Content starts

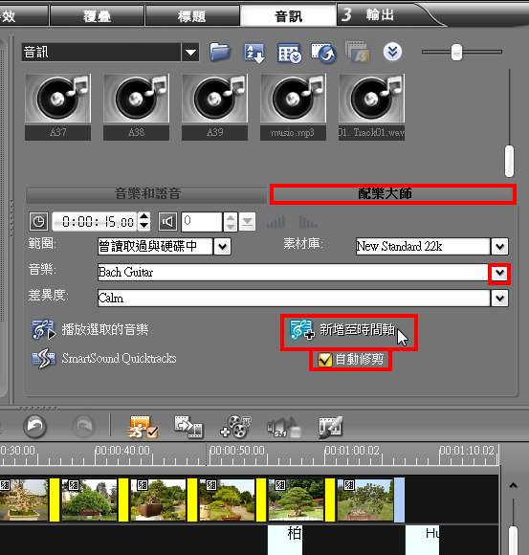The width and height of the screenshot is (529, 555).
Task: Click the painting creator icon
Action: pos(330,427)
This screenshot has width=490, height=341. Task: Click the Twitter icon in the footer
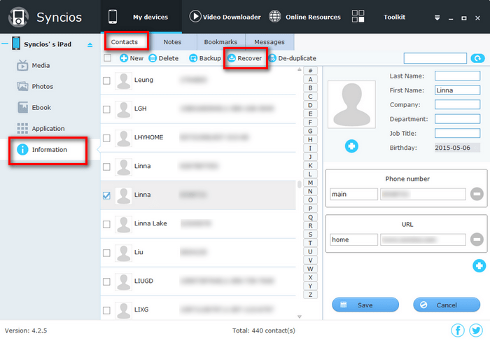point(476,330)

Content ends

#### [ACTION ITEM]
The lines from the one that contains "This screenshot has" through the end of the data, repeated exactly and with no pictures, make up the whole answer.

#### [EXPECTED OUTPUT]
This screenshot has width=490, height=341. Task: Click the Twitter icon in the footer
point(476,330)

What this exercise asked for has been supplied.